Reveja aqui as principais incidências da partida

Depois de eliminar os sérvios do Zeleznicar Pancevo, o sorteio da terceira pré-eliminatória da Liga Conferência reservou ao SC Braga outro adversário do leste da Europa. Longe do fulgor de outras eras (e já sem o falecido Maxim Tsigalko para assustar os adversários), o Dínamo Minsk chegava como vice-campeão da Bielorrússia, um país marcado pelas sanções de que foi alvo pelo apoio à Rússia na invasão da Ucrânia.
Líder da prova doméstica, os bielorrussos apresentavam um padrão claro na Europa, em que venceram fora de casa nas duas eliminatórias anteriores e perderam quando fizeram de anfitriões na Bulgária. Um aviso para o SC Braga, que não quis dar azos a surpresas, com uma entrada forte.
Com bom toque de bola e combinações enleantes, os arsenalistas conseguiam furar linhas, mas na hora de rematar à baliza, a mira estava desafinada. De resto, foi do Dínamo Minsk o primeiro remate enquadrado do jogo, quando Malashevich disparou um livre de muito longe para as mãos de Bernardo Fontes, pouco passava da meia hora de jogo.
E quando acertou na baliza, o SC Braga… marcou. Numa bela jogada de Gabriel Silva pela esquerda, o disparo do brasileiro bateu no braço de Ivanov e foi assinalado penálti. Chamado a converter, o capitão Ricardo Horta a colocar a bola no meio da baliza de Shimakovich à beira do intervalo.

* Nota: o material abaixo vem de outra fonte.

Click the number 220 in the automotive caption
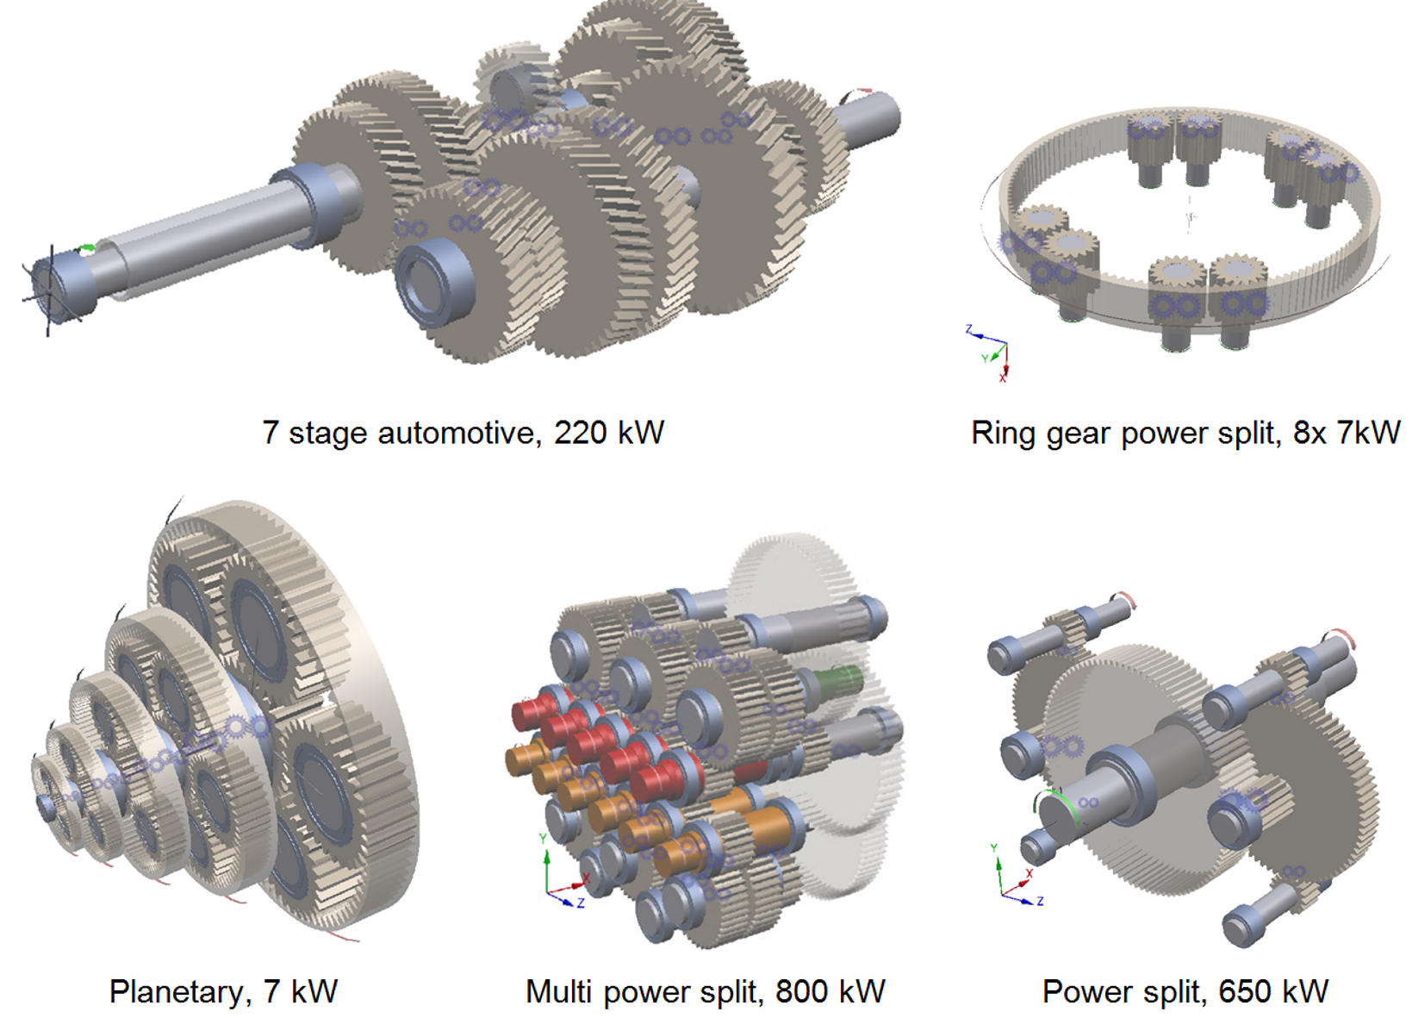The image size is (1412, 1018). [582, 433]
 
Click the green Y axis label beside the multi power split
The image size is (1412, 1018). [543, 838]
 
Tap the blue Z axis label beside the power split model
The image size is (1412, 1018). [1041, 902]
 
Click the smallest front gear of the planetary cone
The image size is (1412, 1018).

O golo podia ser aquilo que o SC Braga precisava para desbloquear, mas o regresso do intervalo trouxe um enredo semelhante, com resultados semelhantes. O SC Braga dominou, mas na hora de rematar à baliza faltou sempre alguma coisa. Dos 6 disparos que fez, Shimakovich só teve trabalho no fraco remate de Pau Víctor.
Faltou ao SC Braga alguma pólvora para dinamitar uma eliminatória que parece estar mais do que ao alcance. O 1-0 não deixa ninguém descansado na hora de viajar para a Bulgária e com o campeonato a começar, o equilíbrio vai ter de ser outro.